---------- INPUT DATA ----------
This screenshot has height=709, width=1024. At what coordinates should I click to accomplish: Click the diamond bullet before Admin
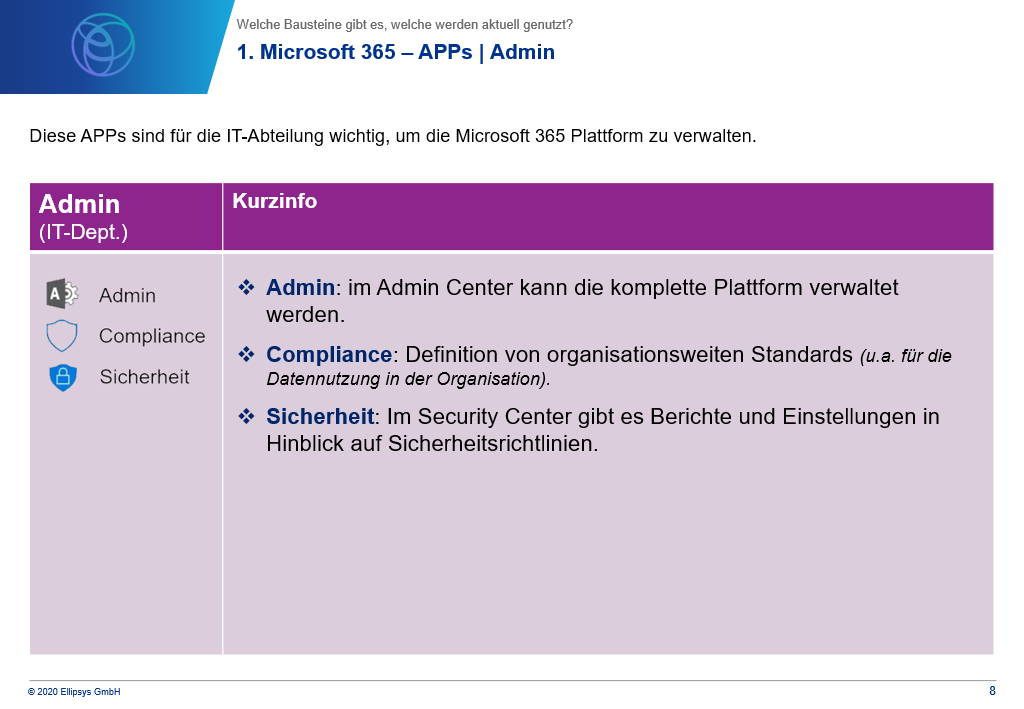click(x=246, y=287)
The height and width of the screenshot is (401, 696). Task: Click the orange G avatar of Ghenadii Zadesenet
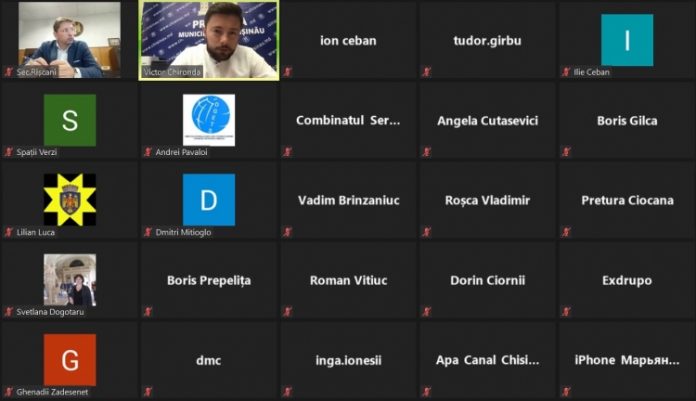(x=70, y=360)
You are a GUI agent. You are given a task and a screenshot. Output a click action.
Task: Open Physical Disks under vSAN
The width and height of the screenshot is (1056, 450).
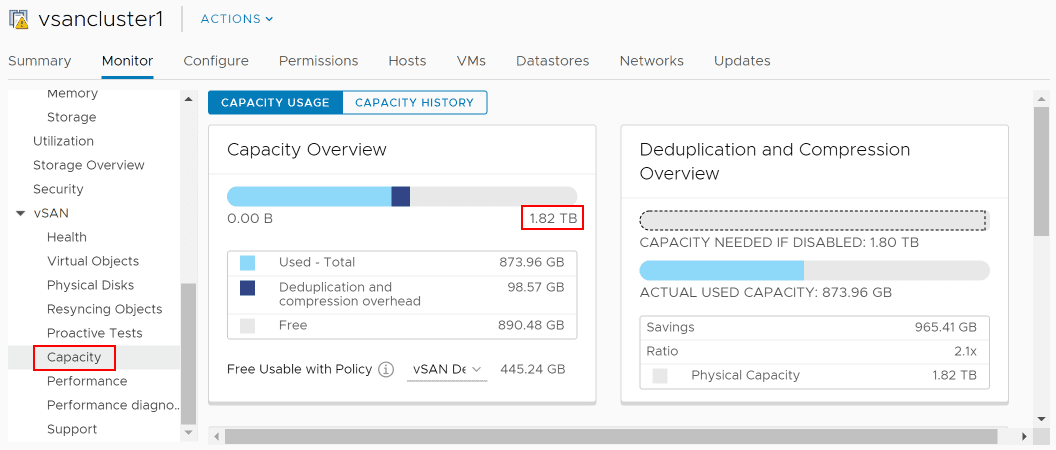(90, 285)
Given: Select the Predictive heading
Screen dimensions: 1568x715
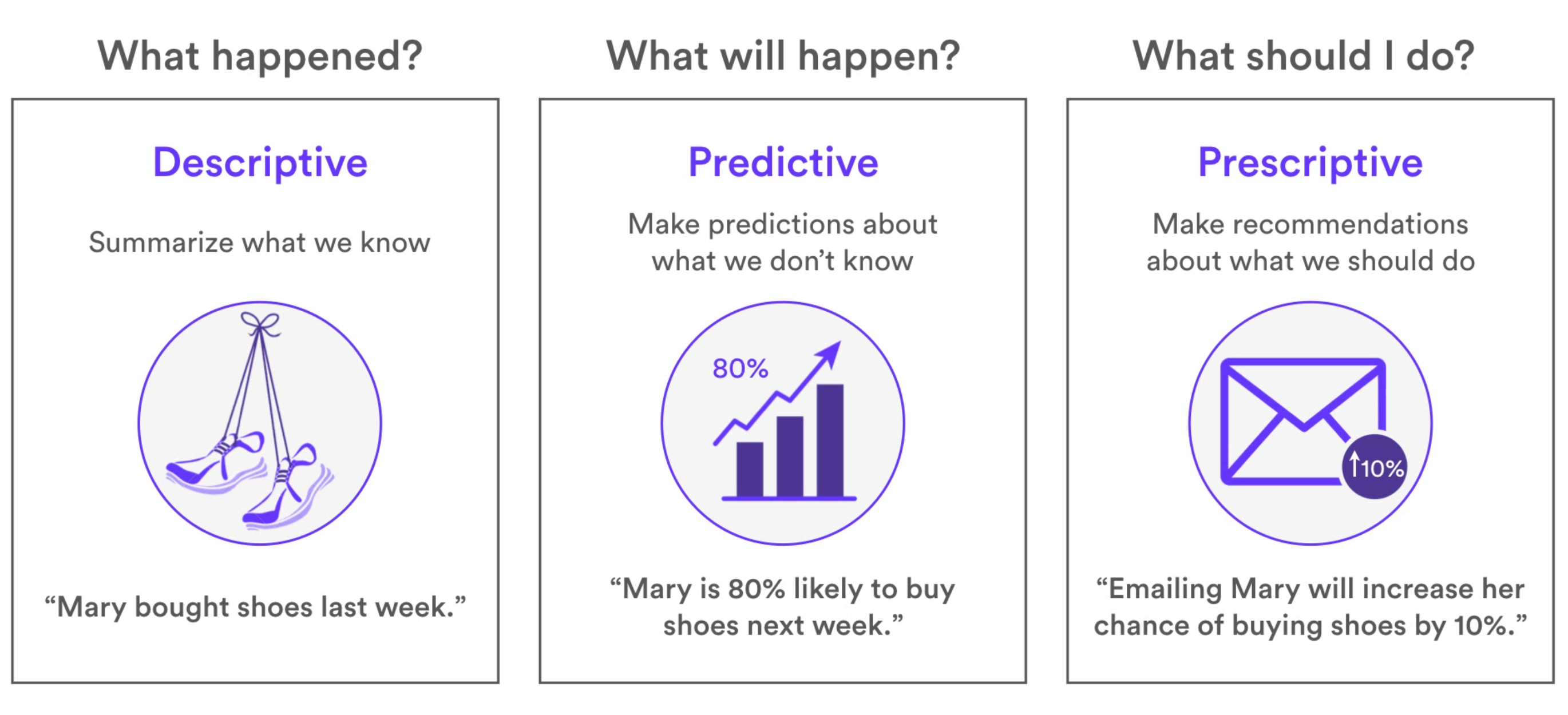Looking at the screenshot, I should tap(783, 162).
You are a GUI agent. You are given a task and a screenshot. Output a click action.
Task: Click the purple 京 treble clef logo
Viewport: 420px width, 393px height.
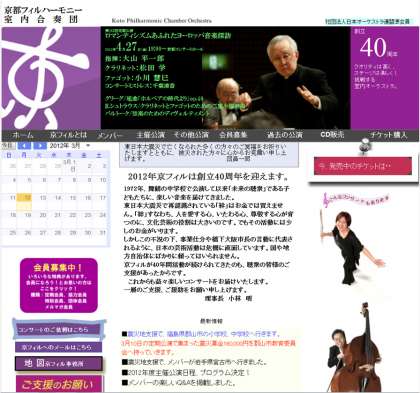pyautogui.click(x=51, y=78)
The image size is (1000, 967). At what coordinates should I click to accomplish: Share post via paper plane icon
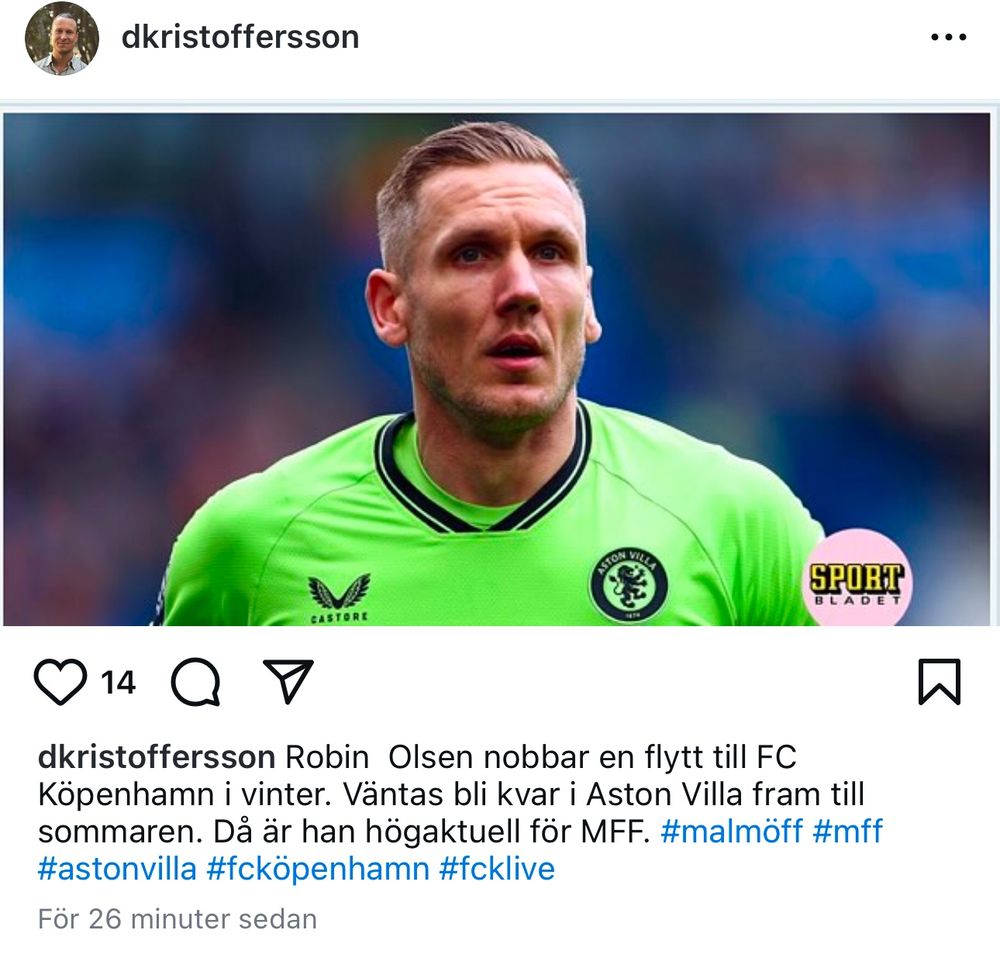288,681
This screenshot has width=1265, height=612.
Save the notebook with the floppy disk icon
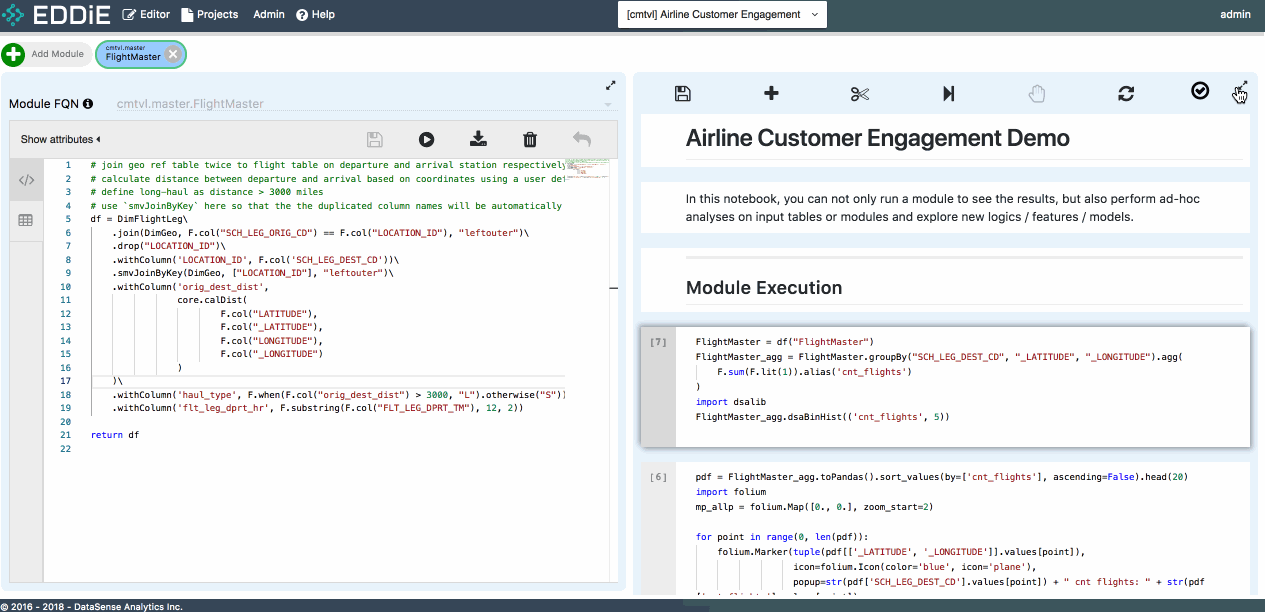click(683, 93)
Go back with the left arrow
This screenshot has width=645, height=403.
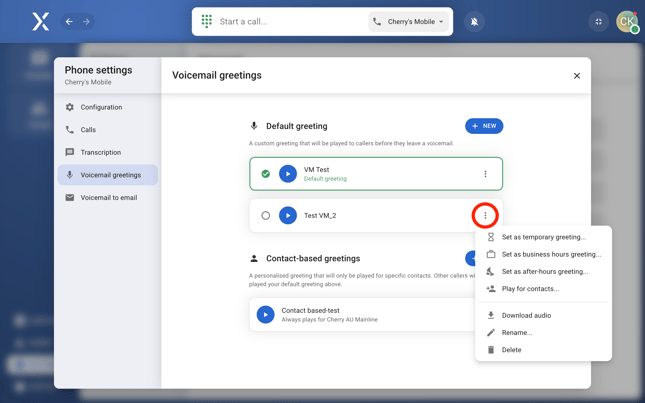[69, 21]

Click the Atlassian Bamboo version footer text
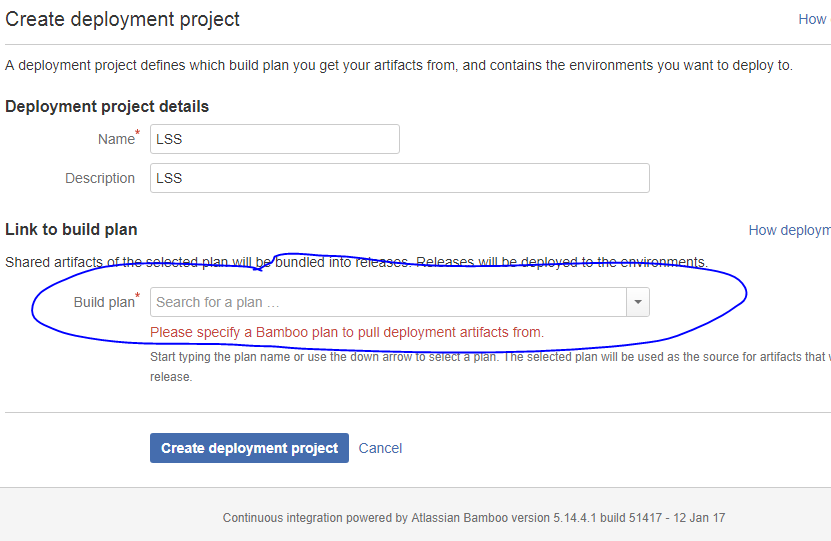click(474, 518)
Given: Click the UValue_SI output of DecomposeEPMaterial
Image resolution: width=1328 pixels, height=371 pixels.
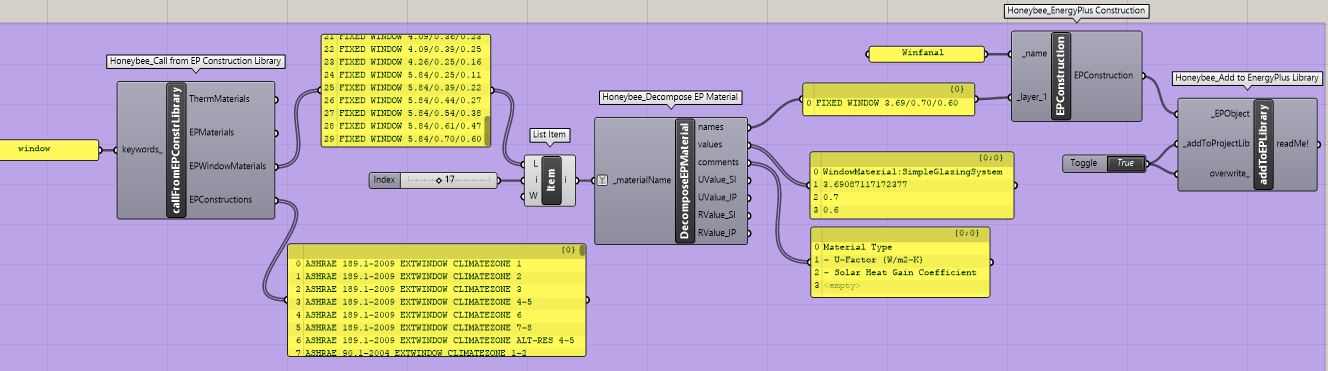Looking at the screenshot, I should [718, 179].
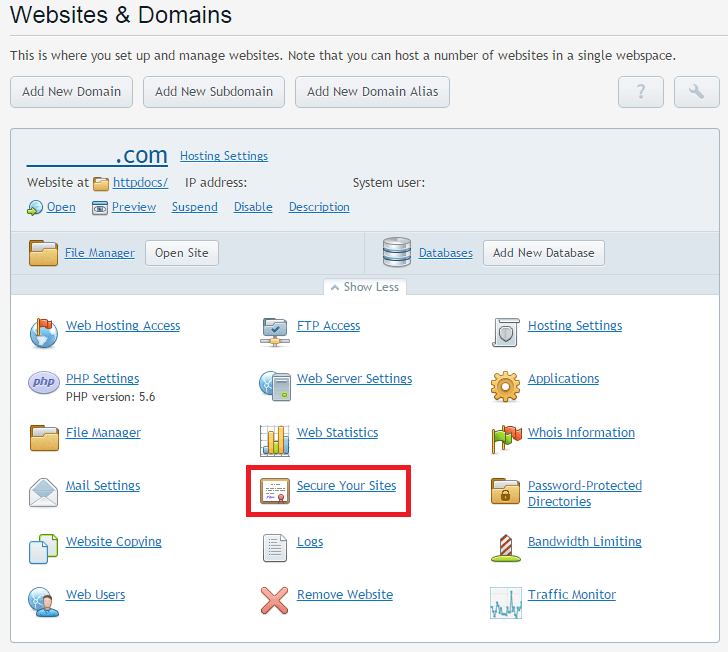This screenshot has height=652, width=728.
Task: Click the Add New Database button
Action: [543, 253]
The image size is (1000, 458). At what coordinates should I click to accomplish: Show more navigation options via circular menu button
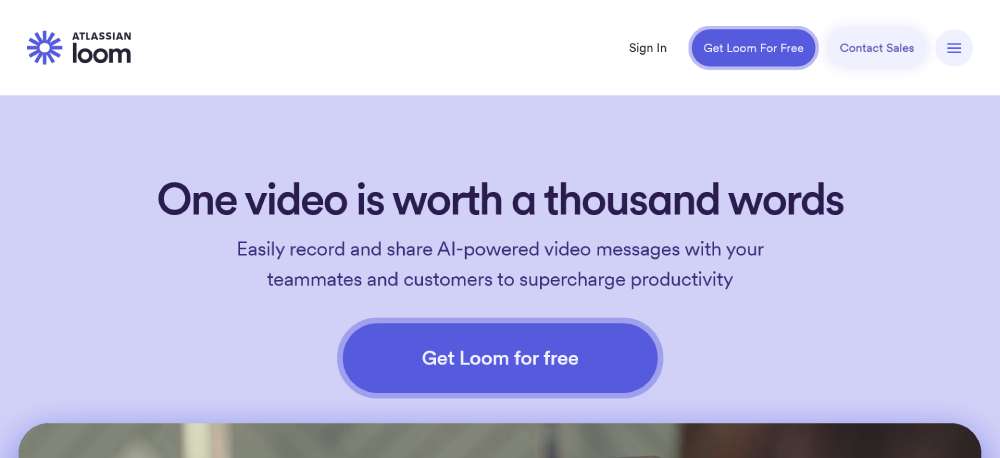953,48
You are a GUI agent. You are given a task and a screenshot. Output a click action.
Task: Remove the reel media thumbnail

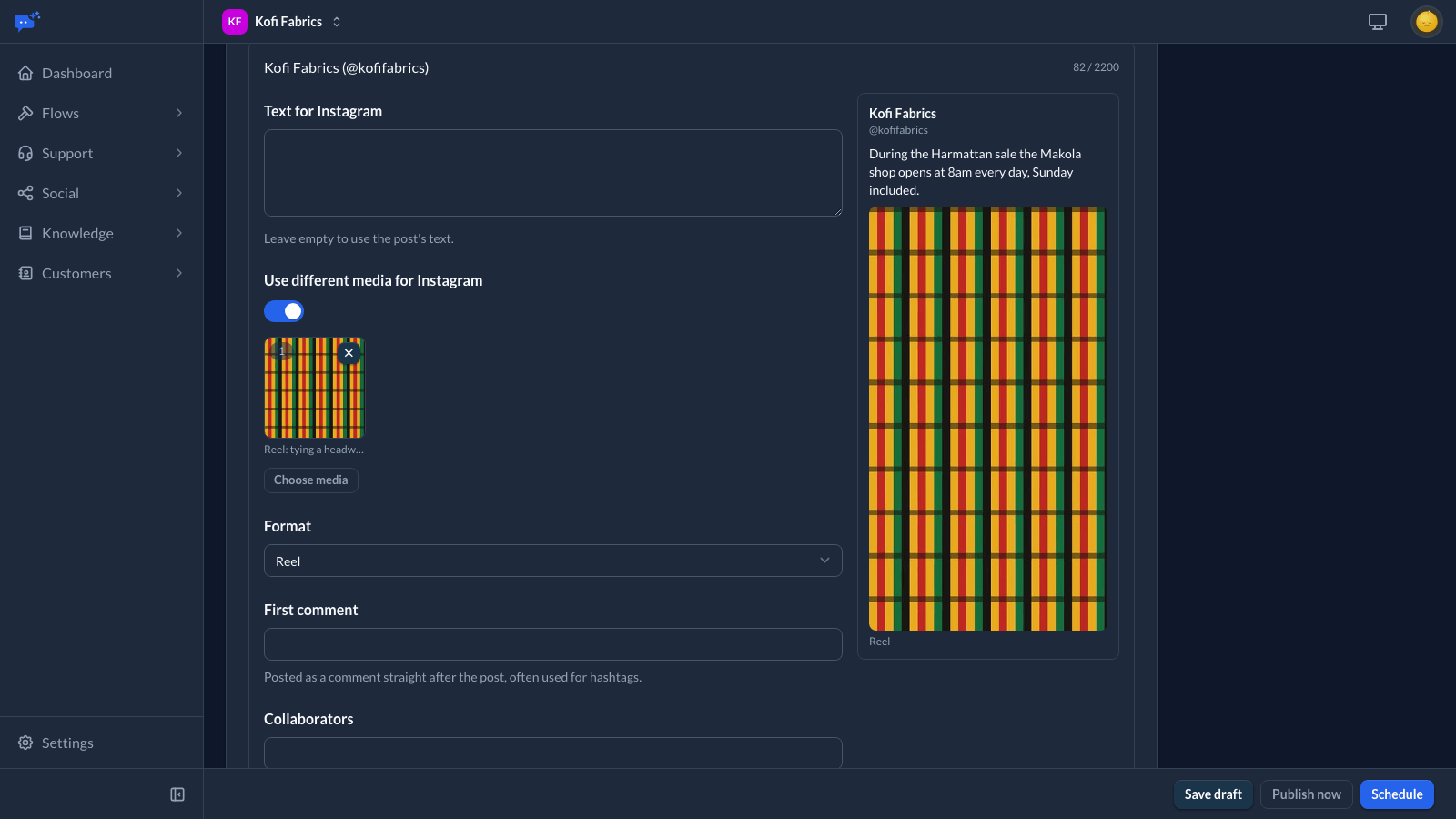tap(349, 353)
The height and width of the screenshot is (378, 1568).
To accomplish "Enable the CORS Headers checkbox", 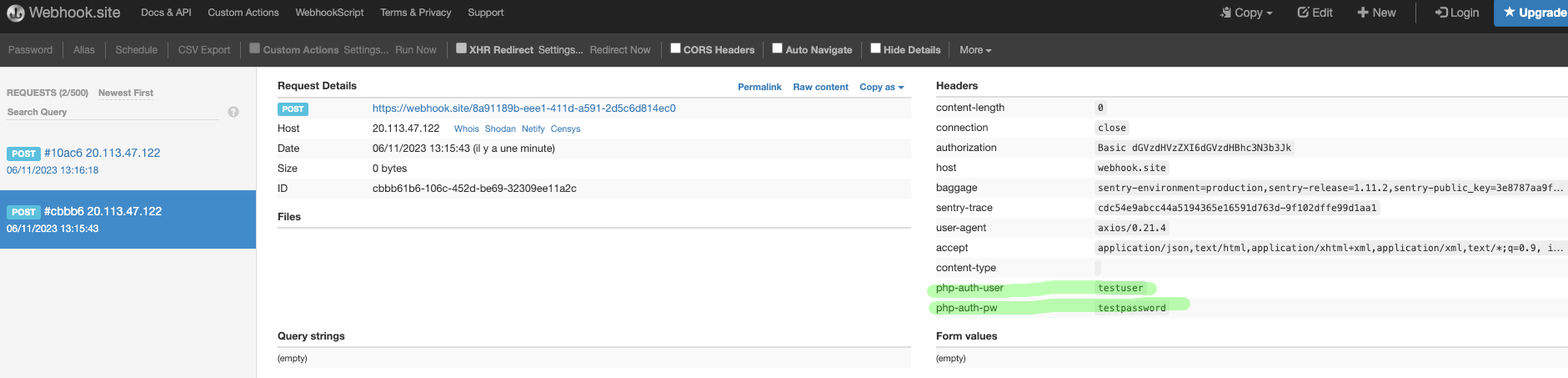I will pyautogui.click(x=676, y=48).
----------
EXERCISE GOAL: What lines above run from the one with "The image size is (1000, 458)." to the one with "The height and width of the screenshot is (378, 1568)."? Give them again exactly, ends included, and leave the pictures out.

EXERCISE SOLUTION:
The image size is (1000, 458). At what coordinates should I click to accomplish: Show more navigation options via circular menu button
953,48
You are a GUI agent. You are given a task and a screenshot. Output a click action.
Task: Remove the reel media thumbnail

tap(349, 353)
The height and width of the screenshot is (378, 1568).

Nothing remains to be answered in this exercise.